Chaque coup frappé à sa porte semblait évoquer pour elle une des infamies de sa vie passée.

— Le directeur d’un petit théâtre avait précédé le journaliste. C’était le premier, celui-là ; il me fit débuter à son théâtre ; mais c’était un malhonnête homme, il fit banqueroute et me reprit les bijoux qu’il m’avait donnés. Mon Dieu ! je n’ai pas vingt ans, et quelle liste longue et lamentable, hélas !

— Bonsoir, ma chère, dit M, Provot, je ne veux pas faire de scandale ici, mais tu me le paieras.

Lucienne se promenait à grands pas dans sa chambre.

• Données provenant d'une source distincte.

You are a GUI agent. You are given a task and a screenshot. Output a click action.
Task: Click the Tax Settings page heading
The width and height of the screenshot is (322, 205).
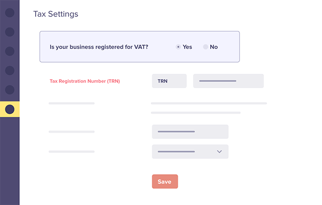[55, 14]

— J’avais perdu l’esprit. J’étais comme ces oiseaux qui cachent leur tête sous leur aile et s’imaginent qu’on ne les voit plus. Je croyais que tous ces gens-là allaient cesser d’exister ; qu’ils ne me connaîtraient plus, parce que je ne veux plus les connaître ; que je pourrais, passant dans la rue, arrêter sur leurs lèvres leur sourire familier ! Tous les cabotins, mes camarades, et toutes les bonnes amies qui m’entraînaient dans leurs folies ou partageaient les miennes, ils auraient oublié mon visage ! Et tout Paris qui m’appelle par mon nom ! Ô Adrien, pardonne-moi d’avoir un instant rêvé d’être ta femme !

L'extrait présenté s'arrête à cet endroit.